The MAT document object is accessible and manipulable in three
programming languages: Java, JavaScript and Python. The Python API
is the most extensive of the three, since almost all of the MAT
tools and server-side services are implemented in Python. In this
document, we provide a useable subset of the Python API which will
allow you to create, manipulate, read and write MAT documents.
Note: Accessing the MAT library in version 3.3 has
changed.
If MAT_PKG_HOME is a Python variable set to the appropriate value, you
can load the API as follows:
import sys, os
# Insert MAT_PKG_HOME at the head of the path list
sys.path.insert(0, os.path.join(MAT_PKG_HOME, "lib", "mat", "python"))
import MATApplication
import MAT
All the various operations you'll need are within the MAT package
or its subpackages. The MATApplication package bootstraps the
loading of what will ultimately be a standalone Python MAT
library, accessible via pip.
If you've acquired the Python pip module for MAT, we assume that
you've installed it using "pip install" and it's available in your
environment in the normal way. In this case, all you need to do is
import MAT
However, accessing
your task will be different.
If you're loading
MAT from the full MAT application, your runtime environment will be set for
you by default. If you're loading MAT via the pip module, you'll
have to set up all the runtime variables by hand.
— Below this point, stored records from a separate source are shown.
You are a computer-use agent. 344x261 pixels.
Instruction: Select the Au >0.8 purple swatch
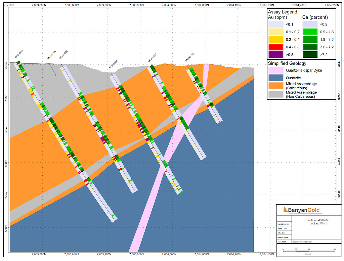point(275,54)
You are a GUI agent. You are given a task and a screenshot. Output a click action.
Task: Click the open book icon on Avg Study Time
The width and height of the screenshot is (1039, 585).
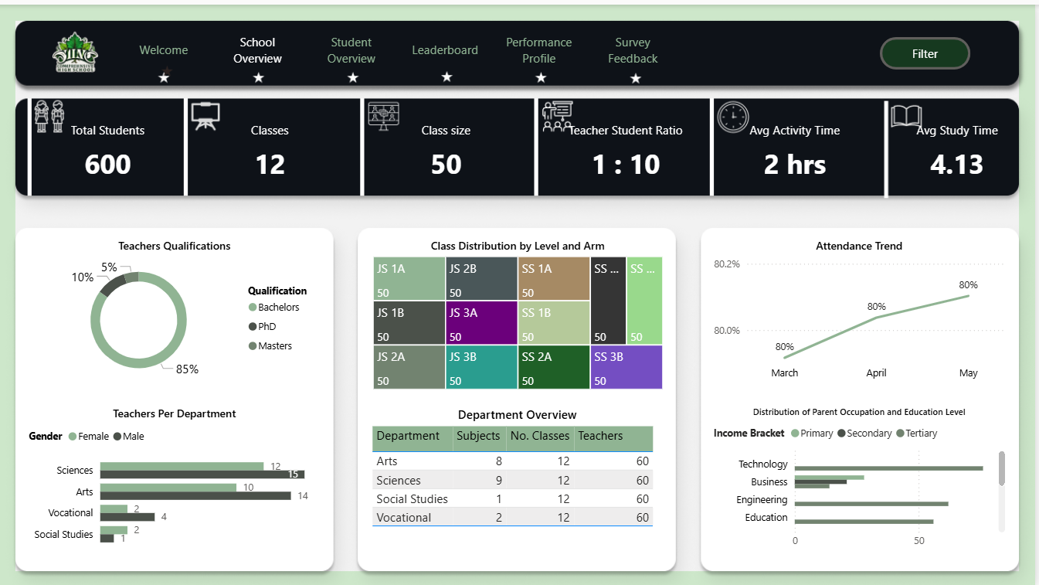pyautogui.click(x=907, y=117)
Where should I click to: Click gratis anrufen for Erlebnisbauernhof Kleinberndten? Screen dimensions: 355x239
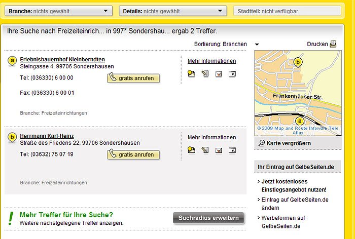134,78
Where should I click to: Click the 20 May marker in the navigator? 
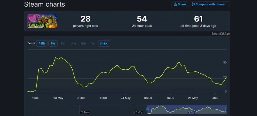pyautogui.click(x=85, y=112)
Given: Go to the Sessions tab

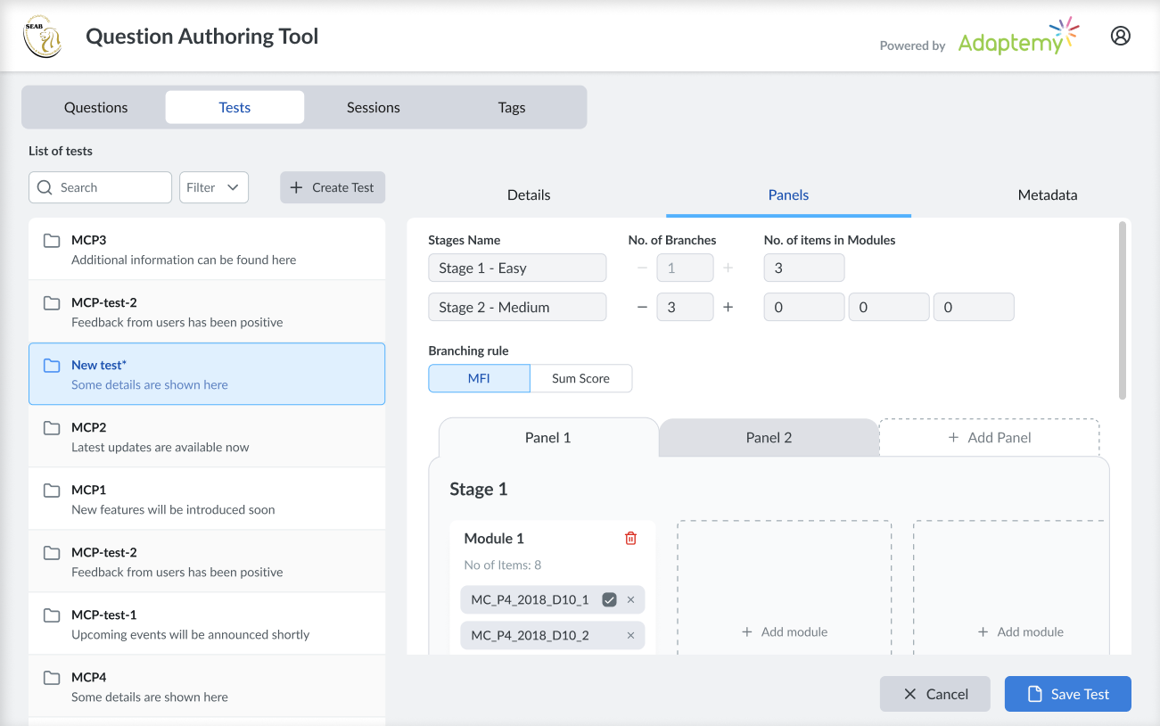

Runtime variables are managed through the MAT.Config.MATConfig
object. So, e.g., if you want to change the value of
SUBPROCESS_DEBUG:
MAT.Config.MATConfig.configureFromSetting("SUBPROCESS_DEBUG", "yes")
Your task contains all sorts of information about the well-formedness of the
annotations in documents you might create or read. You don't need
to use this well-formedness information if you don't want to. So
for instance, your task may specify that annotations with label
"PERSON" have an attribute named "type" whose value is a string;
if you use your well-formedness information, and you try to create
or read a document with a PERSON annotation which contains a
"type" attribute whose value is an integer, an error will be
thrown. If you don't use your well-formedness information,
the type of the first occurrence of each annotation attribute will
determine its type for that annotation label in that document.
In other words, the only difference in the behavior of the API is
when, and whether, it throws any well-formedness errors.
Assuming your tasks are registered in the normal way, here's how to
access a task named "My Task". The task name you use is the same
name you'd use for any of the MAT utilities.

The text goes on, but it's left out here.